¹ Dept of Medicine, National Jewish Medical and Research Center, Denver, CO

^* To whom correspondence should be addressed. E-mail: chuhw{at}njc.org.

	Abstract

Reduced VEGF has been reported in bronchoalveolar lavage fluid (BALF) and lungs of severe emphysema patients. Airway epithelial cells (AEC) are exposed to various environmental insults like cigarette smoke and bacterial infections, but their direct effect on VEGF production in well-differentiated primary human AEC remains unclear.

We determined the effect of cigarette smoke extract (CSE) alone and in combination with Mycoplasma pneumoniae (Mp) on VEGF production in well-differentiated primary normal human bronchial epithelial (NHBE) and small airway epithelial cells (SAEC) under the air-liquid interface cultures. Secretion and expression of VEGF were determined by ELISA and real-time RT-PCR, respectively. Cell growth, apoptosis, extracellular signal-regulated kinase 1/2 (ERK1/2) and protein kinase C (PKC) signaling pathways were evaluated to further dissect VEGF regulation under CSE treatment.

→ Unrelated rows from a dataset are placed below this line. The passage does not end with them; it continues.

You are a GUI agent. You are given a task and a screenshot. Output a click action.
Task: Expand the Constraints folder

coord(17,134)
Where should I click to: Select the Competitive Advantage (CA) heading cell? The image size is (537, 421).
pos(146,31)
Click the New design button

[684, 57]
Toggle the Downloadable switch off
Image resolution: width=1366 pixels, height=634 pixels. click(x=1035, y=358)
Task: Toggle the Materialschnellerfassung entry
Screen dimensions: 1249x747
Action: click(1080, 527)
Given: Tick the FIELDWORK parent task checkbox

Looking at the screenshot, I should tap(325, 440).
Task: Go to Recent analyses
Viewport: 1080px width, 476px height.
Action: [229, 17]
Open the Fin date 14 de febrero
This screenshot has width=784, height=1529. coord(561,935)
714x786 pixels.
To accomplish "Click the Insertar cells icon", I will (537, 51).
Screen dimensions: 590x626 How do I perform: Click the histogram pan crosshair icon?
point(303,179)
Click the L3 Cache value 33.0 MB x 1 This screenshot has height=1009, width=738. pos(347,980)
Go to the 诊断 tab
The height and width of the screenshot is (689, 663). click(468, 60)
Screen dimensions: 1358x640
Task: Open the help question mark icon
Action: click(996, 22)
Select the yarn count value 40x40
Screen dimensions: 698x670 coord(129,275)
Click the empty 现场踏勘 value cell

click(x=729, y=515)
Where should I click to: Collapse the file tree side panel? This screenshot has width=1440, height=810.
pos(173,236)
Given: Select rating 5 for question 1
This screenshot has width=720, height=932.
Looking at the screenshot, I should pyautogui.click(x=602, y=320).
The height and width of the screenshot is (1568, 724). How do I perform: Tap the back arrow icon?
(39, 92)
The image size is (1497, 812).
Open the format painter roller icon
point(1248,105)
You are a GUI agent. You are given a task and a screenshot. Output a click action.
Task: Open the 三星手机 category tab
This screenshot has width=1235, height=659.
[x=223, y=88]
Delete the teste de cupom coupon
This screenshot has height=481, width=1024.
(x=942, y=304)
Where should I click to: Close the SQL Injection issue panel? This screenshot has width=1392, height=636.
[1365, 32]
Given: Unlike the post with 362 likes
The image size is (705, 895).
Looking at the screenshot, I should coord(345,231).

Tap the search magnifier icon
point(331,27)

CSE significantly reduced VEGF secretion in NHBE and SAEC. In SAEC, Mp alone significantly increased the VEGF, while the presence of CSE attenuated Mp-induced VEGF production. While ERK inhibitor reduced VEGF secretion only in NHBE, a PKC inhibitor significantly decreased VEGF secretion in both NHBE and SAEC.

We conclude that direct CSE exposure significantly reduced VEGF production in well-differentiated primary human AEC, which is in part through modifying ERK1/2 and PKC signaling pathways.